Things are best started on thurday I believe. I spent the day in Boston at the Museum of Science with Melanie and Judith. I must say that it was the best thing in the world because it was both a nostalgic trip but there was so much there to relearn and see. It was simply amazing. And there was a star wars exhibit and we watched a show in the planetarium. The ride back was fine then I got home and my mom told me my auntie Joy, my great-aunt Joy who at age 80 had more vitality, sharpness and wit in her pinky than anyone else I could ever imagine had died from her cancers.

There is nothing worse than going from a wonderful (natural) high to a depressingly sad low. It's like being kicked in the balls (guys) or punched in the breasts (women). There is pain, shock, numbness of both mind and body and an undeniable knowledge that something has been taken from you that you can never retrieve. There is nothing more precious than life. Not wealth, not power, not even love. My mother told me than apologized because it was over the phone. I don't care if you told me through a singing telegram. The same news means the same thing, another of my kin was stolen.

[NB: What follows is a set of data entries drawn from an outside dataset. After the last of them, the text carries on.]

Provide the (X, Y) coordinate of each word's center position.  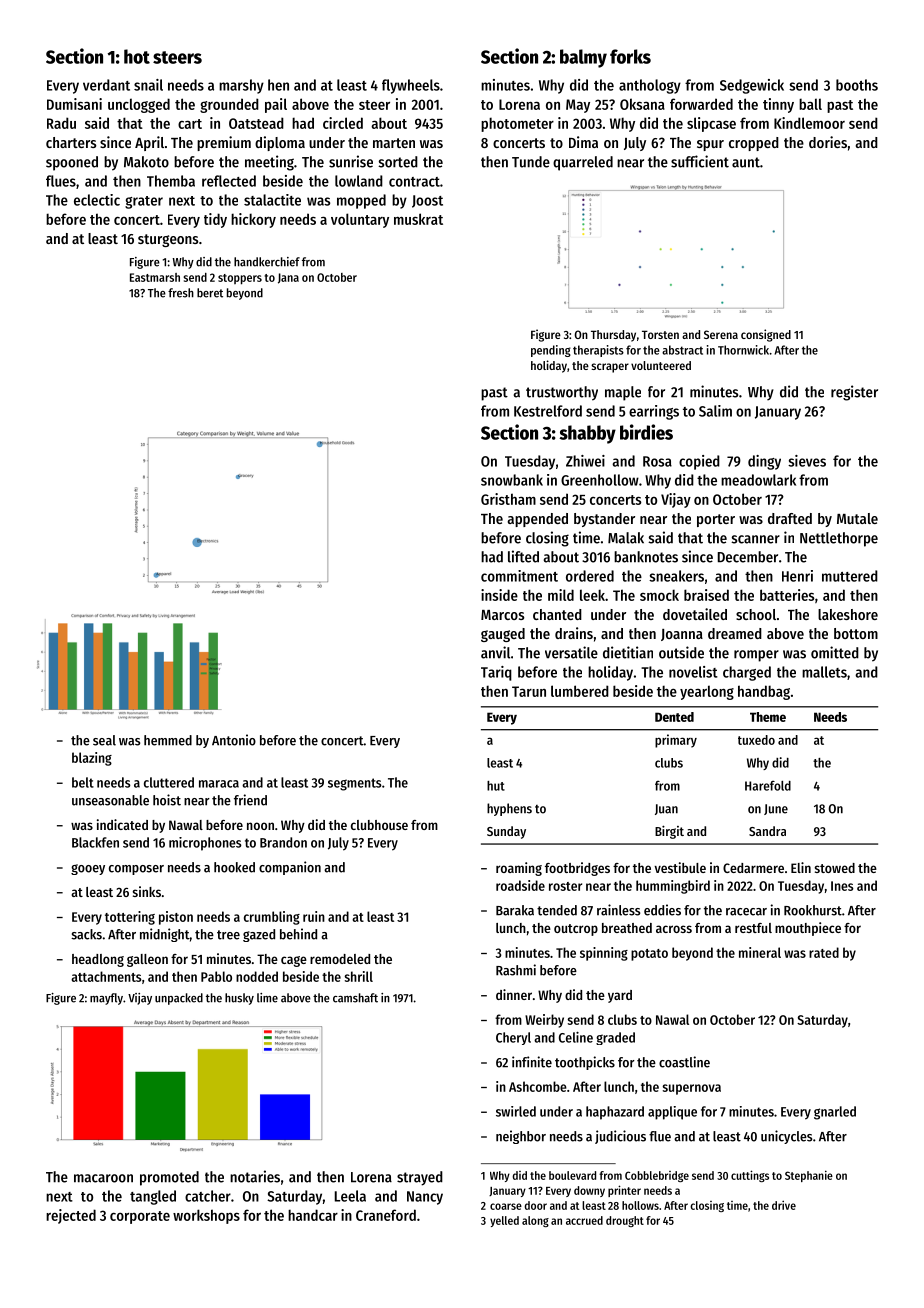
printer (624, 1191)
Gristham (508, 499)
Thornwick (743, 350)
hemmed (168, 740)
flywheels (411, 86)
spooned (72, 163)
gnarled (835, 1113)
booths (857, 85)
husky (239, 999)
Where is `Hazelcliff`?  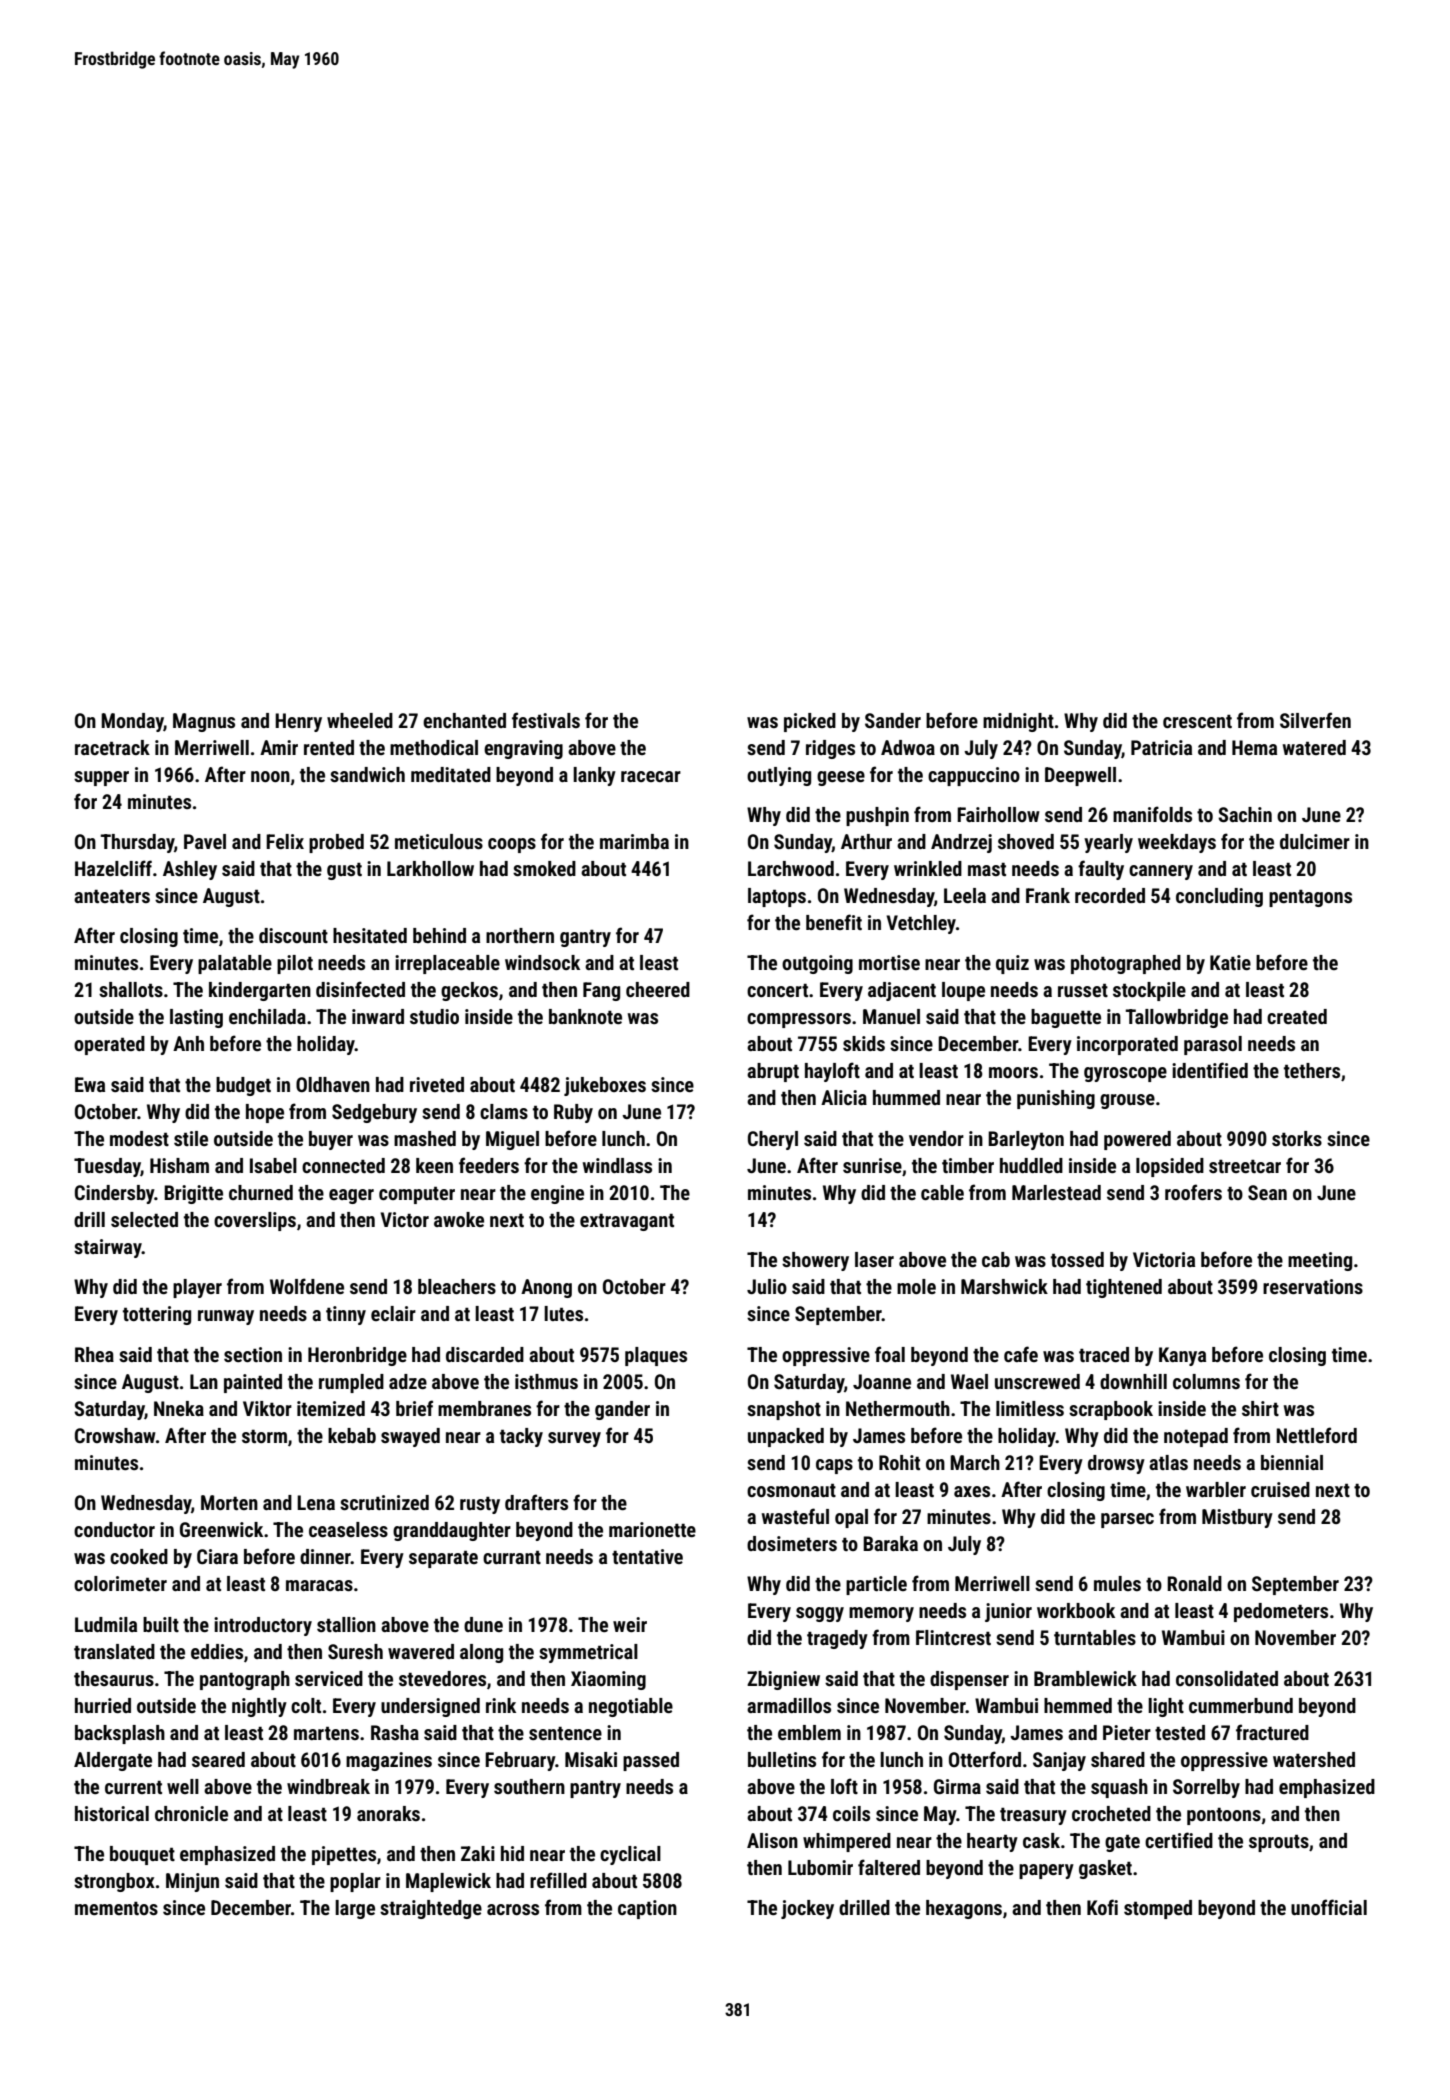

Then, of course, the next day I had to trek up to Vermont for my cousin Bat Mitzvah. I had to stowaway my emotions and replace them with feelings too saccharine. And it is not fair, for me or for her. This was special to her and why should she not recieve anything but my honest pride and happiness for her.

Her party was held at the local museum, the Montshire Children's Museum. During the cocktail hour I hid away to explore the exhibits. The place isn't that big so my hiding wasn't easily managed but I was able to find an incredibly interesting exhibit that captivated me for quite some time. On the third floor, on a landing probably no bigger than your average bedroom was an exhibit on Fog and how air moves and flows.

The constant churning and ceaselessness of it as it flowed about the space was hypnotic and I remember staying there and thinking nothing and simply just watching how air reacts. It seems almost too coincidental that it worked so well metaphorically.

So I came home and today was the funeral. A fairly short service then a long trek out to Sharon, MA to where everyone and there mother (literally) if you are jewish and from the North Shore are buried. She was buried not 15 feet from my grandfather, 10 from my grandfathers parents, about 30 or so from my grandfather's late sister and who knows who else.

There's more that I want to say but I am desperately tired and falling asleep. As it is my eyes are half blurred at the screen but I needed to get this out. Send love in the form of love and goodnight.